WORK TO DO:
1: List the four things the crab races text says the races give locals and visitors another reason to do.
2: Please reproduce the crab races text word for word, everything from "The first race" down to "on the sand.".
3: Write the next part of the crab races text, starting right after its final sentence.

## BEGIN DOCUMENT

On Tuesday nights, at 6:30 pm, featured entertainment at Crazy Canuck’s is crab races. The races are a fundraiser for local schools and charitable groups and give locals and visitors another reason to drink, dance, socialize, relax.
Number 57 is halfway across the obstacle course on a prison break before Kevin, our master of ceremonies, wearing a red crab hat and holding a microphone, catches him and carefully slips him back under an upside down champagne bucket in the center of the ring.
The first race begins late, after announcements, when Kevin lifts the upside down champagne bucket again and the crabs move, from being under the bucket, towards a rope perimeter that forms a circle around them on a big plywood game board resting on the sand.
The crowd is excited and some gamblers rush the platform to support their pick.
It is illegal to touch or step on the board but you can yell, flash lights, move hands and arms up and down to influence the race outcome. The winning crab is the one who crosses the rope at any point in the rope circle around them.

## END DOCUMENT
## BEGIN MATERIAL

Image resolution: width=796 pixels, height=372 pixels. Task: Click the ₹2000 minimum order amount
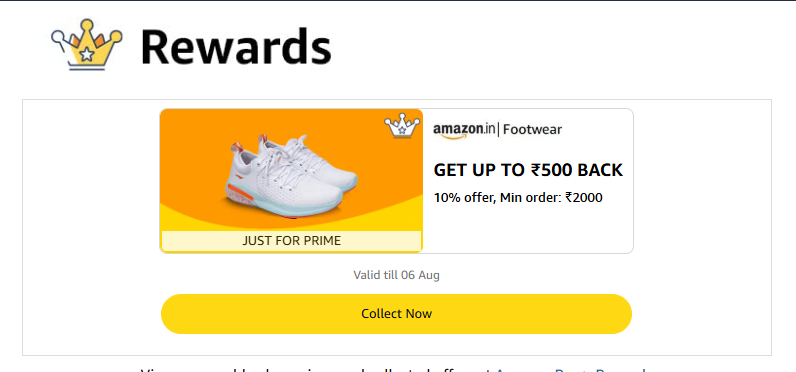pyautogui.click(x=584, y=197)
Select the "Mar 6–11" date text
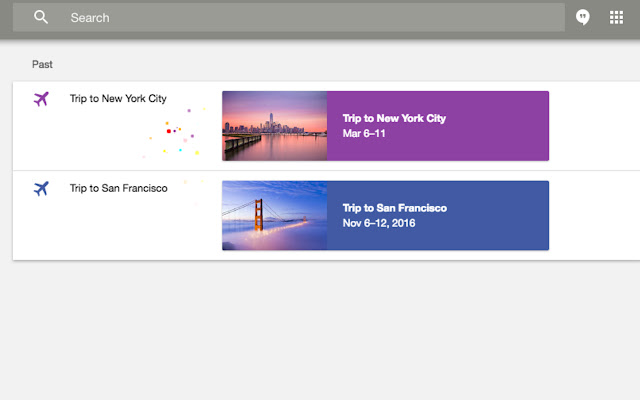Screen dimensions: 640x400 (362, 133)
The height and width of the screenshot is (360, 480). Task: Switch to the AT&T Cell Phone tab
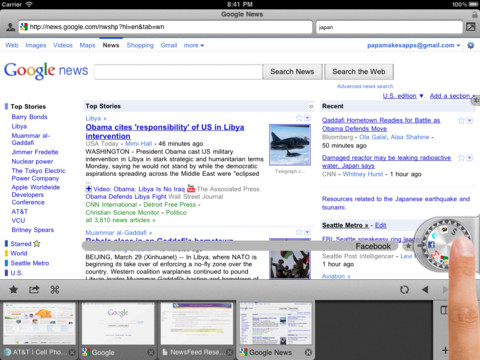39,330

## END MATERIAL

ANSWERS GIVEN:
1: drink, dance, socialize, relax

2:
The first race begins late, after announcements, when Kevin lifts the upside down champagne bucket again and the crabs move, from being under the bucket, towards a rope perimeter that forms a circle around them on a big plywood game board resting on the sand.

3:
At the end of this first race, Daryl provides live music while losers come up with a different strategy for the next race and try to handicap the crabs that will be running next.
It is all in good fun and none of the crabs, tonight, end up on anyone’s plate.
Number 57, my pick for the first race, never crosses the rope line, and, as far as I’m concerned, can go into tomorrow’s soup.
If I were really lucky, Stephanie Kennedy, the ” Belizian Temptress ” would come through the door and try her temptation on me.
My defenses have been pretty weak the last few days.
Every Anthony has his Cleopatra.
nnnnnn.
Ak’Bol was built into a business by a couple who came to Belize twenty years ago with a dream of nature, health, spirit, and capitalism. The entrance is not well announced and if you are driving you will zip right past in your sprint for bigger resorts on the north tip of Ambergris Caye. Along the new paved road north, Ak’Bol just has a simple sign, is a clearing in the jungle down a winding shady path to the Yoga Retreat.
Sitting at the breakfast bar is a mix of young and old, long hair and no hair, hippie chicks and old men with pony tails who never let the sixties loose.
I talk with a young woman who stands as she eats eggs benedict and tells me about her inner child and achieving adult battles and her boyfriend who is from Taos, likes to fish, and is on the pier in the moment.
A couple to my right are checking e mails, Facebook, Google and nursing health drinks.
The Ak’Bol menu has a section for drinks with alcohol, if you want them, and the coffee is Guatemalan. It is a natural setting and, checking their website, affordable. Visitors seem friendly to talk with like minded souls. Food is moderately priced, and judging from empty plates- good.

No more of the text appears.